Staudammprojekte in Laos und China
Der Bau von hunderten von Wasserkraftwerken entlang des Mekong führt zu einem dramatischen Rückgang von Flusswasser und den darin enthaltenen Sedimenten. Die Staudämme behindern nicht nur den Wasserfluss, sondern durch die Ausbaggerung von Sand für den Bau der Staudämme erhöht sich auch die Fließgeschwindigkeit des Wassers. Dies führt zu Erosionen am Flussufer.
Die Abnahme landwirtschaftlich nutzbaren Ackerlandes führt zu klimabedingten Migrationsbewegungen. Zahlreiche Landwirte verlieren ihre Lebensgrundlagen und siedeln auf der Suche nach neuen Einkommensquellen in die urbanen Regionen um. Bei Fortführung der derzeitigen Entwicklung schätzen Experten, dass es etwa 2030 zu einer ernsthaften Verknappung der Lebensmittel und einer Versorgungskrise kommen kann.
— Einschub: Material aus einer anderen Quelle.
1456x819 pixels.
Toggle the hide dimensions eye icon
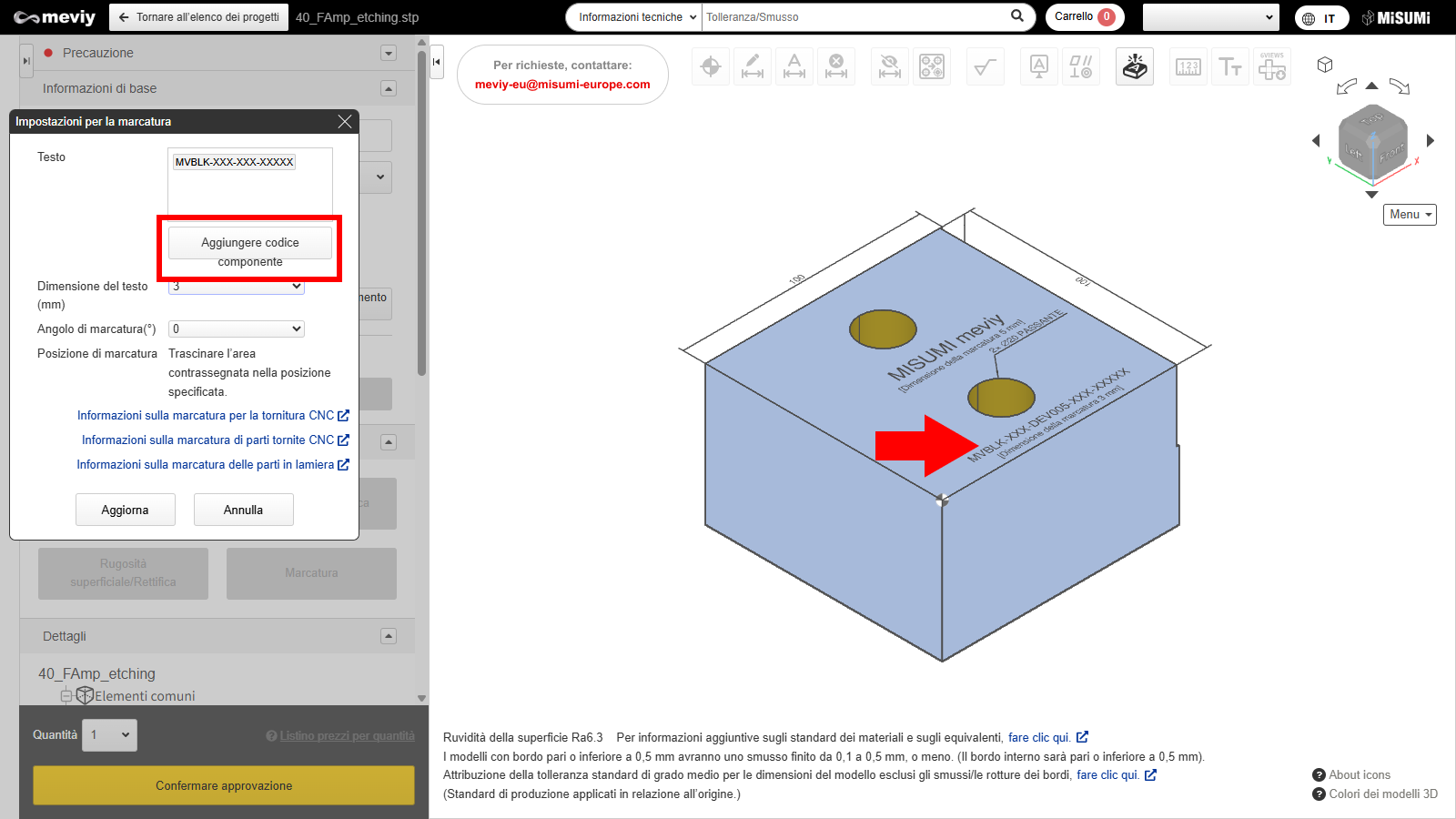click(x=890, y=66)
[1] https://climateknowledgeportal.worldbank.org/country/vietnam/climate-data-historical (Zugriff am 9.12.2022)
[2] Nguyen, D. Q., Renwick, J., & Mcgregor, J. (2014): Variations of surface temperature and rainfall in Vietnam from 1971 to 2010, International Journal of Climatology, Vol 34, S. 249–264.
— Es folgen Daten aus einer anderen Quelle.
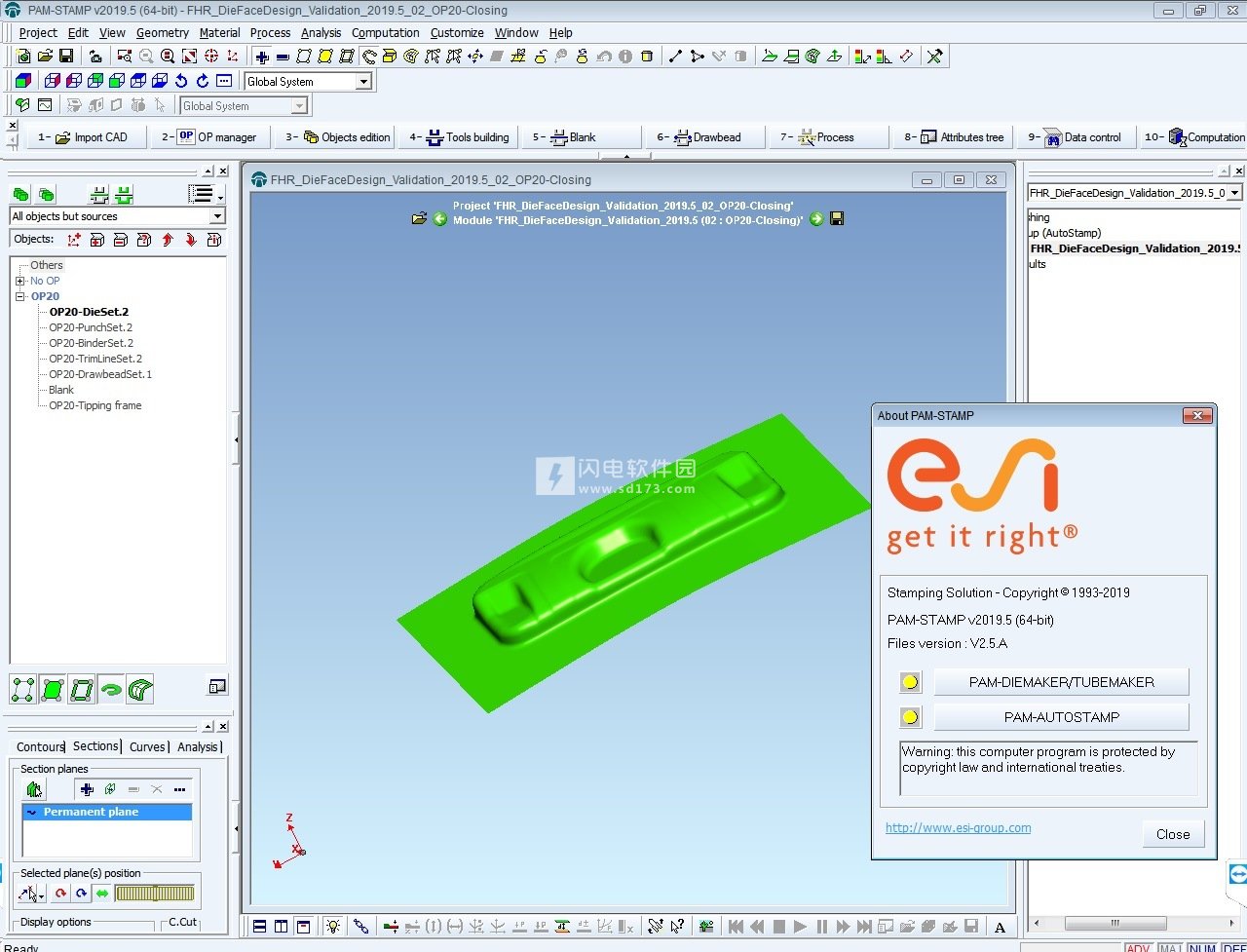The image size is (1247, 952).
Task: Open the project folder icon in top toolbar
Action: point(45,57)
[3] https://climateknowledgeportal.worldbank.org/country/vietnam/climate-data-historical (Zugriff am 9.12.2022)
[4] Climate Risk Country Profile: Vietnam (2021): The World Bank Group and the Asian Development Bank.
[5] Walsh, K., McBride, J., Klotzbach, P., Balachandran, S., Camargo, S., Holland, G., Knutson, T., Kossin, J., Lee, T., Sobel, A., Sugi, M. (2015), Tropical cyclones and climate change. WIREs Climate Change Vol. 7: 65–89.
[6] Economics of Adaptation to Climate Change (2010): The World Bank Group. 2010.
[7] Schmidt-Thomé, Philipp; Nguyen, Thi Ha; Pham, Thanh Long (2015): Climate Change Adaptation Measures in Vietnam – Development and Implementation.
[8] Nguyen Danh Thao, Hiroshi Takagi, Miguel Esteban (2014): Coastal Disasters and Climate Change in Vietnam.